Suara ledakan mengguncang udara, disusul semburan api yang melahap rumah-rumah di sekitarnya. Chen Lian Hua berlari sekuat tenaga, napasnya memburu, peluh bercampur darah menetes dari wajahnya yang kotor. Di dadanya dan punggungnya, 2 anak kecil terikat dengan kain lusuh, tubuh mungil itu lemas, nyaris tak bernapas. Di tangan kirinya, ia menggandeng dua anak lain yang menangis ketakutan, kaki mereka nyaris tak mampu mengikuti langkahnya.
Telinganya dipenuhi suara tembakan, tapi matanya awas, mencari jalur aman. Setiap ledakan yang memekakkan telinga membuatnya semakin mempercepat langkah, meski otot-ototnya mulai berteriak lelah.

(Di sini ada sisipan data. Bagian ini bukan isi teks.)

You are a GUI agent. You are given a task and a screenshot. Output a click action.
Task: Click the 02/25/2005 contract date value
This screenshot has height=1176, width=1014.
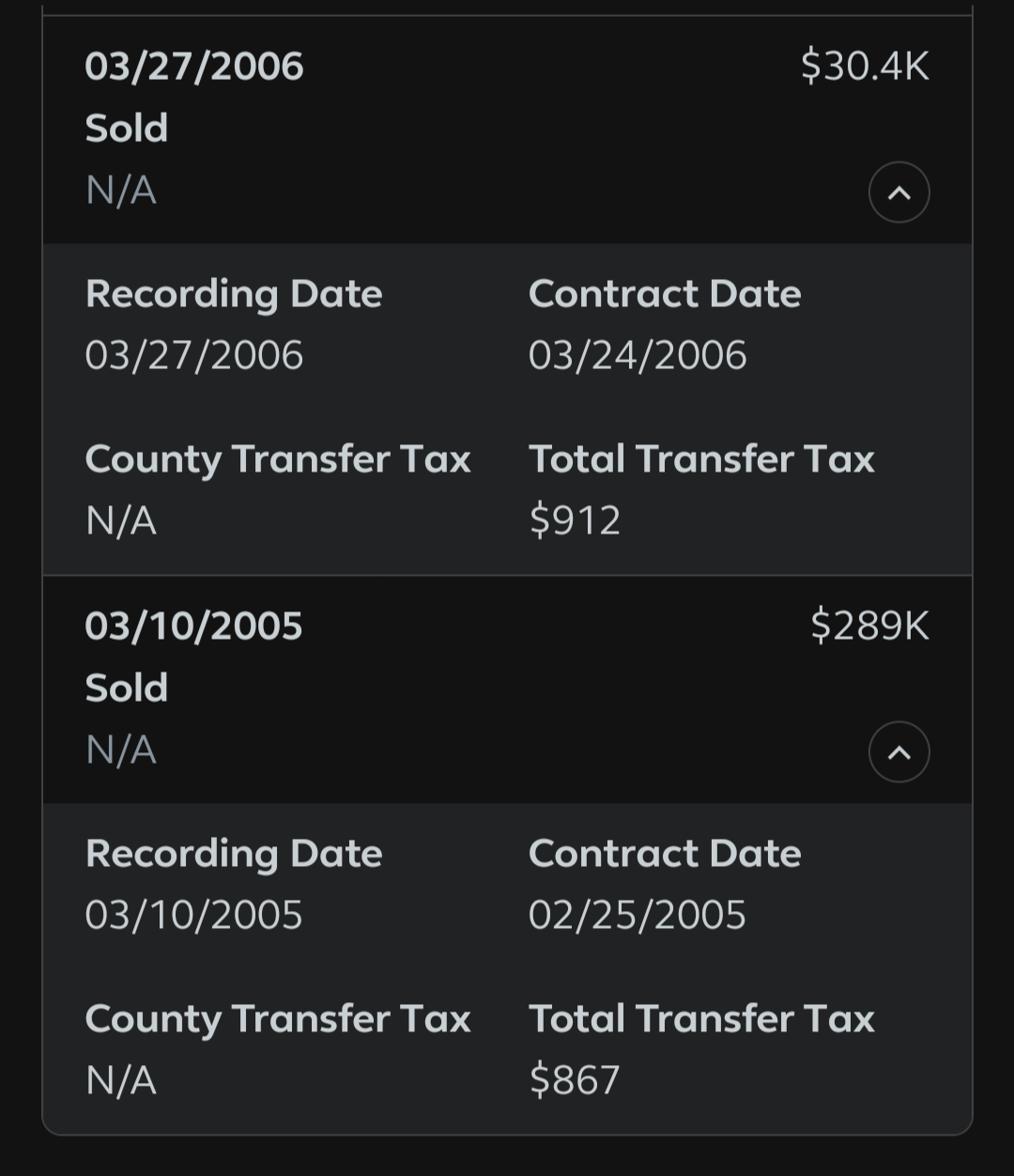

Akhirnya, pos perbatasan tampak di depan. “Cepat!” desisnya pada anak-anak itu. Ia menyerahkan mereka pada petugas yang berjaga. “Amankan mereka… aku akan segera kembali,” katanya terburu, bahkan tak menunggu jawaban sebelum berbalik arah.
Belum sempat ia menjauh, suara letusan senjata memecah udara.
Dunia seolah berhenti bergerak. Lian Hua menunduk, menatap noda merah yang mulai membesar di kain putihnya. Darah hangat merembes membasahi perutnya. Napasnya tercekat, matanya terbelalak. Perlahan, ia menoleh.
Kapten militernya berdiri di sana. Wajahnya dingin, tanpa emosi, jari masih menggenggam pistol yang berasap.
Jantung Lian Hua seperti diremas. “K…Kenapa?” bisiknya, suaranya nyaris tenggelam di tengah riuh ledakan. Ia melangkah tertatih mendekat, namun tembakan berikutnya menghantam bahu dan kakinya.
Tubuhnya ambruk, lutut menghantam tanah keras. Tangannya terdesak menahan darah yang mengalir deras. Matanya masih menatap kapten itu, mencari jawaban. Namun yang ia dapat hanya keheningan.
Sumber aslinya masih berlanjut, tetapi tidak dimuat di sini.